Teachers to be taught WRESTLING techniques and how to block punches to combat surge in attacks from students
NSW Education Department has enlisted the help of Crisis Prevention Institute
The CPI will train primary and secondary teachers in wrestling techniques
Teachers will be taught how to put students in wrestling holds, block punches
They will be taught leverage-based tactics designed to minimise harm
Eighteen students from public schools were subdued in the first half of 2016
Teachers are being taught how to put students in wrestling holds and how to block punches to combat a surge in violence in NSW classrooms.
The Department of Education has enlisted the help of US-based company Crisis Prevention Institute to train primary and secondary school teachers in wrestling techniques, a department spokesperson told Daily Telegraph.
The institute trains prison officers in controlling violent inmates and will teach leverage-based tactics designed to force agitated students into submission.
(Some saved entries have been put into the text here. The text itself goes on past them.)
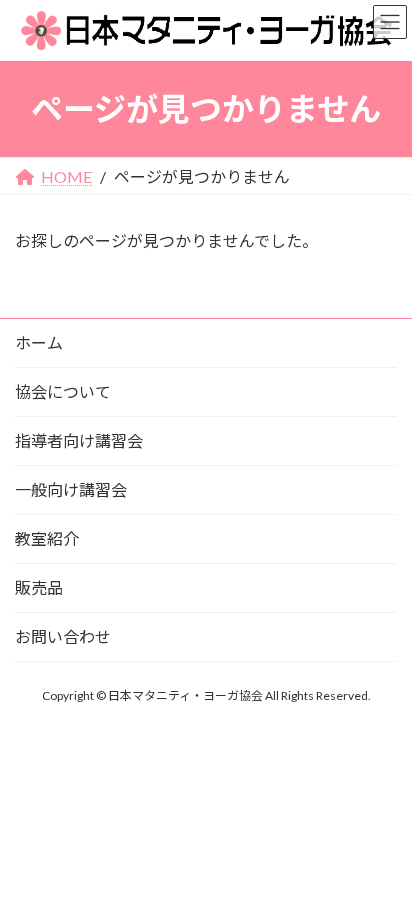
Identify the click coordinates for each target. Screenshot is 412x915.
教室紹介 (47, 538)
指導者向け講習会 (79, 440)
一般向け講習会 (71, 489)
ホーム (39, 342)
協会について (63, 391)
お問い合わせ (63, 636)
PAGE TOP (380, 869)
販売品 (39, 587)
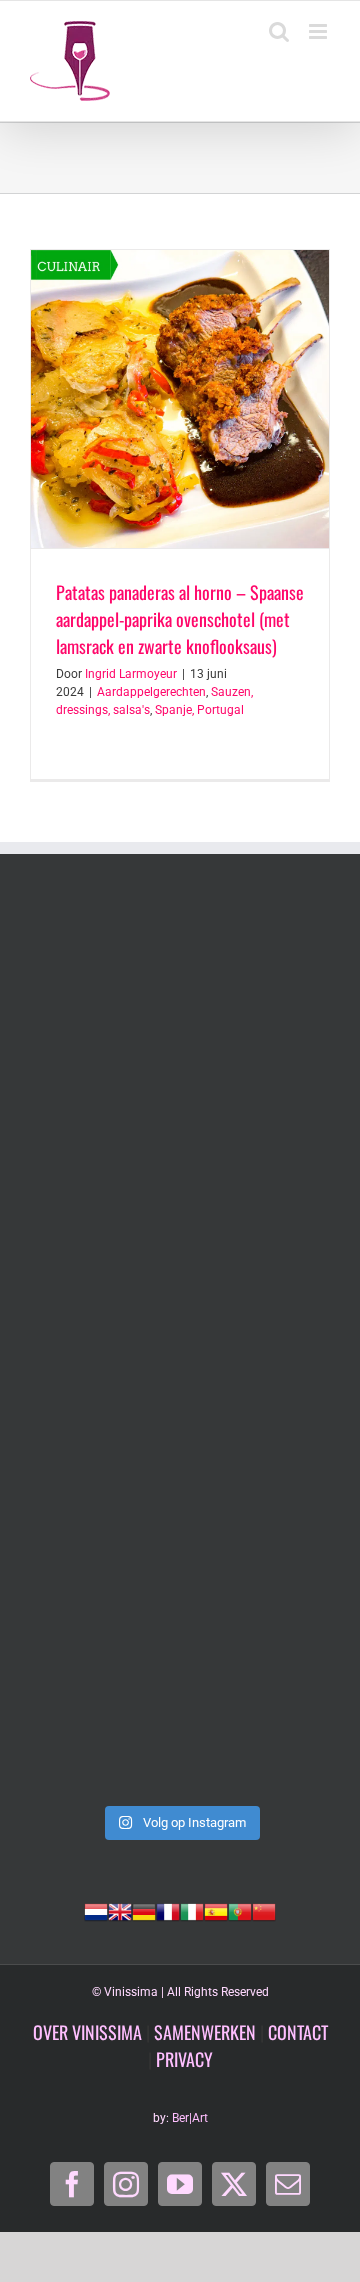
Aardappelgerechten (151, 692)
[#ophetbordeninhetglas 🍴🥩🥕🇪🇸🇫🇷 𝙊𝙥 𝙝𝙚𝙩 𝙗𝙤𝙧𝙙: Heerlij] (180, 1171)
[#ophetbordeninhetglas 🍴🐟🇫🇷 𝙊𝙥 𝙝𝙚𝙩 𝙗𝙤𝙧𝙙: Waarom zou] (180, 993)
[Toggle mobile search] (279, 31)
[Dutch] (96, 1910)
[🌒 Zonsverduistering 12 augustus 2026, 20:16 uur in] (180, 1705)
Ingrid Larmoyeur (131, 674)
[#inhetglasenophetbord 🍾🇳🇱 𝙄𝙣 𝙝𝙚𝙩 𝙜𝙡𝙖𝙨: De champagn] (180, 1527)
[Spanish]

They will be taught how to hold violent students in order to move them from location to another without physically harming them.
'Any restraint should be only that which is reasonably necessary to prevent a real and immediate threat of injury or serious damage and where there is no other practical way of preventing the likely injury or damage,' the spokesman said.
Eighteen students from public schools were physically subdued in the first half of 2016, according to the department, with teachers being bitten and hit by children multiple times at one primary school.
If a student tries to physically violate a teacher through a hold or a strike, the CPI trains them to block or dodge the punch and use leverage tactics which are not meant to be painful.
If all else fails, a teacher in crisis can call on a second teacher for help.
'They (the student) might say 'I know where your car is' or 'I know your daughter is in year one'. Then it's time to call in a second teacher for support and evacuate the classroom,' CPI instructor Paula Elliott told the Telegraph.
Teachers can also 'restrict the student's liberty of movement to minimise harm' if a student is intent on assault or self-harm, by adopting six techniques with increasing pressure.
'The use of restraint is frowned on but sometimes it's necessary if the child is looking to self-harm or is a threat to their teacher or other children,' CPI Country Manager Peter Hickey said.
Teachers from both primary and secondary schools are being trained.